The grading system used here is relatively simple, reproducible, and easy to apply. In a recent review, the reproducibility of its 3 components, tissue differentiation, mitotic count, and necrosis score, was tested by 15 pathologists on 25 cases. The crude proportion in agreement for each was found to be higher than that for histologic type (74, 73, 81, and 61%, respectively). 7 Grading systems for SSTSs are not accepted by some pathologists because they are applied to the group, rather than to each particular type; however, subclassification of soft tissue sarcomas is not always feasible in daily practice in human medicine and is likely to be even less so in veterinary medicine. 7
Before grading a soft tissue tumor, it is important to confirm the diagnosis of SSTS and to eliminate such entities as amelanotic melanomas and non-neoplastic proliferative lesions. Each component of the grading score must be assessed carefully to ensure accuracy and consistency, and recounts should be made when indicated, e.g., when mitotic counts are near the cutoff score.

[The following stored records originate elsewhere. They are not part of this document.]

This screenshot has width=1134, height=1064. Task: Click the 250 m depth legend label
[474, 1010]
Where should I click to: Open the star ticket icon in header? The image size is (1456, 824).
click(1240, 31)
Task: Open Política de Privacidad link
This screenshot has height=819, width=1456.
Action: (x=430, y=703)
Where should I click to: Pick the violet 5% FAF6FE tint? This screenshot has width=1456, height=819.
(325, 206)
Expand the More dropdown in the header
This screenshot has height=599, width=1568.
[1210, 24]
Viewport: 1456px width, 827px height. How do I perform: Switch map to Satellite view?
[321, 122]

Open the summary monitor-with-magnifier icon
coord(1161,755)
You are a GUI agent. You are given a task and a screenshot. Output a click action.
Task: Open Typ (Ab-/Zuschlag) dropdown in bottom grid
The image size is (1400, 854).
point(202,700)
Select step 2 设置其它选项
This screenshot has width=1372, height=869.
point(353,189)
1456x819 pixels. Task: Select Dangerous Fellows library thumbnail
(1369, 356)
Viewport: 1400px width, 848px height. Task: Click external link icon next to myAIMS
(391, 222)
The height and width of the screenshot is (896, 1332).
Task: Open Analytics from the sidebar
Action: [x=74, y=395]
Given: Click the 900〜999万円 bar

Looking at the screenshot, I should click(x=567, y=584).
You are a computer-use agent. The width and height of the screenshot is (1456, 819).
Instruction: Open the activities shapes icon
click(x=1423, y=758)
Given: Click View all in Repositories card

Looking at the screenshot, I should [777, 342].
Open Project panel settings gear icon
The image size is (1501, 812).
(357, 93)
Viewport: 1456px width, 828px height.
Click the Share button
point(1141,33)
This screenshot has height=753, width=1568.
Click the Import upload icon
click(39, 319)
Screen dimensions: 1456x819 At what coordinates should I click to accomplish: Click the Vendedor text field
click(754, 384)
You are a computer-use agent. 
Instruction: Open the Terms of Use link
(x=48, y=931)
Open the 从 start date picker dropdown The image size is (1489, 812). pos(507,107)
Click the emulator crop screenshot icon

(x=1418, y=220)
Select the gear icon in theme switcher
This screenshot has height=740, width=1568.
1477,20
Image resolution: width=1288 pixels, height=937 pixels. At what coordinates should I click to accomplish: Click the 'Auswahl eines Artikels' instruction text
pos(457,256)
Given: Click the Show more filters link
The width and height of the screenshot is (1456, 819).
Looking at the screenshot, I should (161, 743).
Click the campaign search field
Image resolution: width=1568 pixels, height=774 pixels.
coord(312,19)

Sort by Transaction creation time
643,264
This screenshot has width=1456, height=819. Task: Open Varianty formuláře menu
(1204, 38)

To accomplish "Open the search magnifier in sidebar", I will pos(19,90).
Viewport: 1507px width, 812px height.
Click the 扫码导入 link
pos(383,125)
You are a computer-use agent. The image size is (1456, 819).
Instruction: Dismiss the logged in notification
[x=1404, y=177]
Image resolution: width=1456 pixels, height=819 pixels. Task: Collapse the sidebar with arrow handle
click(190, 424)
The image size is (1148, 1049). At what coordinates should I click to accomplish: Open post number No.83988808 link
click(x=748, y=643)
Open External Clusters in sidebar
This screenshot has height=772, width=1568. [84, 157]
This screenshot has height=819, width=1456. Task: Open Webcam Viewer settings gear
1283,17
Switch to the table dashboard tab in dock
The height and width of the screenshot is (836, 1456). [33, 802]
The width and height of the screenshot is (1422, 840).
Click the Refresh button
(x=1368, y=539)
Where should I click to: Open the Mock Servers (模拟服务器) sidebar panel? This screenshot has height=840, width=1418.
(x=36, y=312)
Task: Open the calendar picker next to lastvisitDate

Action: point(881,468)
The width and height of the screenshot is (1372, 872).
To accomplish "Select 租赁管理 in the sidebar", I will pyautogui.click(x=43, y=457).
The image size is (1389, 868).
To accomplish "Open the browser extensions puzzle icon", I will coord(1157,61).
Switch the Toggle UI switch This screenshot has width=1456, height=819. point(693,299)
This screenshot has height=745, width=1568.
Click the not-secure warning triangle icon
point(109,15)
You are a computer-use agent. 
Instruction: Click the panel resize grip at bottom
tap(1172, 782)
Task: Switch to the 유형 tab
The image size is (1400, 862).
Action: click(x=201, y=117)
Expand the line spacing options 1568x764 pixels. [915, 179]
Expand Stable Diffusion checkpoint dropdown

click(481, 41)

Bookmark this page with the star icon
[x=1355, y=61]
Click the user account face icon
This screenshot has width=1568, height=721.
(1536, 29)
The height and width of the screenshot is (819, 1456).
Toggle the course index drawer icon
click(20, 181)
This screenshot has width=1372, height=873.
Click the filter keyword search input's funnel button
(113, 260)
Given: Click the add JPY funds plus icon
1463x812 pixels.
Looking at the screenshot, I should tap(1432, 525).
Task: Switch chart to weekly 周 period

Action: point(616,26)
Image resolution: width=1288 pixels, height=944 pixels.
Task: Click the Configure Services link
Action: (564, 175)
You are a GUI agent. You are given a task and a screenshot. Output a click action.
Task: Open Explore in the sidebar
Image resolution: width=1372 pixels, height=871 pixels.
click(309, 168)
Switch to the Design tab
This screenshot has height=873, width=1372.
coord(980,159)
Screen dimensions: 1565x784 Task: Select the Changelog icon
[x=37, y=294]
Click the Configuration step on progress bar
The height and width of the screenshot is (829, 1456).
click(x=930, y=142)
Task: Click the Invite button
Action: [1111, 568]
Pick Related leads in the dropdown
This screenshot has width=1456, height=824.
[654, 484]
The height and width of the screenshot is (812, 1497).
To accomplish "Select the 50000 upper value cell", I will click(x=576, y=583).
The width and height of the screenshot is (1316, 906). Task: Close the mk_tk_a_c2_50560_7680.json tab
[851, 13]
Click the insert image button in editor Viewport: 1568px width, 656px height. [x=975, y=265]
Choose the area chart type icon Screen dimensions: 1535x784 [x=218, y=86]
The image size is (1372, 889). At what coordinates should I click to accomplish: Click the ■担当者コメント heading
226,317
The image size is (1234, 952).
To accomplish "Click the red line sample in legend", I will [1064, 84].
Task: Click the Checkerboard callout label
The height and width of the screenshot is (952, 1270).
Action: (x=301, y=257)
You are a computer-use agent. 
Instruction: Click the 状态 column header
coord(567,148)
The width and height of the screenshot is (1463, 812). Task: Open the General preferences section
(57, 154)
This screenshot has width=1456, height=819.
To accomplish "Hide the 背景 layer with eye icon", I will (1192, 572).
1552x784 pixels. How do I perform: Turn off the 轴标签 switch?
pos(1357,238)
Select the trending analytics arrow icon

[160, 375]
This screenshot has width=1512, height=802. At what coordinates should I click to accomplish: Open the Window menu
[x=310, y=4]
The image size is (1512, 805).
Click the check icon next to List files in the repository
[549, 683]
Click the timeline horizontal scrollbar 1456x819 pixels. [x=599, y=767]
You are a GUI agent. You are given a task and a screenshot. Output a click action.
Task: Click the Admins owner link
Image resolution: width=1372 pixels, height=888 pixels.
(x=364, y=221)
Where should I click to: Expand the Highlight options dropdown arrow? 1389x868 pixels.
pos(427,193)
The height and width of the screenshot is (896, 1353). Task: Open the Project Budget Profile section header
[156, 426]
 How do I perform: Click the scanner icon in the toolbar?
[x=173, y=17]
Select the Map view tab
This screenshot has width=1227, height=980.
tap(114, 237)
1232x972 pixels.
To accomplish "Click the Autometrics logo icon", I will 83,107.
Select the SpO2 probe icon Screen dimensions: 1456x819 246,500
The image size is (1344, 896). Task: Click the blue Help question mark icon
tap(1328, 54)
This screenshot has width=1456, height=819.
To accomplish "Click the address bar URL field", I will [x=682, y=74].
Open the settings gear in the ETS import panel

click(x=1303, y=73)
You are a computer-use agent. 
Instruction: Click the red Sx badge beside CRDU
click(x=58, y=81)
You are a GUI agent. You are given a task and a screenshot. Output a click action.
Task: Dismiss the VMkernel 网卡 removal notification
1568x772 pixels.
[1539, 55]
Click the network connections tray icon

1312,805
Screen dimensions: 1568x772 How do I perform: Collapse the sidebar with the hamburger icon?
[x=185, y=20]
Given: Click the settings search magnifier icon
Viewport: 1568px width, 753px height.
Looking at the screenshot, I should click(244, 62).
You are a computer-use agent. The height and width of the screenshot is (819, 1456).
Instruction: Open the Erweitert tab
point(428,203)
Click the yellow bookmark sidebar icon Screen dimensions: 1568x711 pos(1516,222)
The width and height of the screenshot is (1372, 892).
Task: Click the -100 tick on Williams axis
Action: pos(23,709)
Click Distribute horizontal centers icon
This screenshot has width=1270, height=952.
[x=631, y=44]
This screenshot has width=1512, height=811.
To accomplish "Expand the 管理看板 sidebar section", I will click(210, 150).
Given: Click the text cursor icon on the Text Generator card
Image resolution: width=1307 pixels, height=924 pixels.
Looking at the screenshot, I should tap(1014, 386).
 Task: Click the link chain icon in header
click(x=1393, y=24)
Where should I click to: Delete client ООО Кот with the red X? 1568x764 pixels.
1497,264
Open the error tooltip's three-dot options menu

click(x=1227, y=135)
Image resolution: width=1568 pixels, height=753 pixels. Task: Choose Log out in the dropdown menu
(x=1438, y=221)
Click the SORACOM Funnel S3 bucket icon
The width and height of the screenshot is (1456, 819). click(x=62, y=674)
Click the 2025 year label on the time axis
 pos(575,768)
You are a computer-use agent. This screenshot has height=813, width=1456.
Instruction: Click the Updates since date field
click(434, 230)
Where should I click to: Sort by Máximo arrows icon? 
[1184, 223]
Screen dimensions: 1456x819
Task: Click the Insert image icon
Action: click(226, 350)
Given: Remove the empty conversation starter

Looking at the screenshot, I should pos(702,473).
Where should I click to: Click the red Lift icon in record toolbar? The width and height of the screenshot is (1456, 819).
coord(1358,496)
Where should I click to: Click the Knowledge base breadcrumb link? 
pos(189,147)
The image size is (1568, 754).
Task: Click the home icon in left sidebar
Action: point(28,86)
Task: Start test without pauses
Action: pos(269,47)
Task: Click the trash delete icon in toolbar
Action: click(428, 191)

The low number of grade 3 tumors in this study compared with other studies is thought to be related to the fact that the tumors in this study were primary excisions. Many of the tumors in published studies had been previously excised, some more than once, and, perhaps because of their rapid growth and aggressive nature, they were more likely to be treated at university clinics or specialty centers and to be included in published reports.
The anatomical distribution of SSTSs, and the age, sex, and breed of the dogs reported here are consistent with the results of other studies. 3,4,12,13 The median time to recurrence (12 months) in this study compares with 12 months in another study, in which 11 tumors recurred, and 19.5 months in another study, which was based on only 4 animals. 3,11
In conclusion, histologic grade is predictive for recurrence of marginally excised subcutaneous soft tissue sarcomas and has the potential to assist in the management of patients that have been subjected to marginal excision. Complete histologic margins are prognostic for tumor-free survival. Grade 1 and 2 SSTSs do not materially affect the overall survival of patients, many of which die from nontumor-related causes. There were too few grade 3 tumors to draw conclusions with regard to their impact on survival.
Footnotes
Acknowledgements
This study was made possible with the help of the administrative staff of Gribbles Veterinary, Auckland, who assisted with the collection of data, and with the help of many veterinarians and practice staff who good naturedly responded to my persistent telephone calls and questioning. Thanks also go to my colleagues Catherine Harvey, Catherine Williamson, and Jon Meyer for advice and encouragement.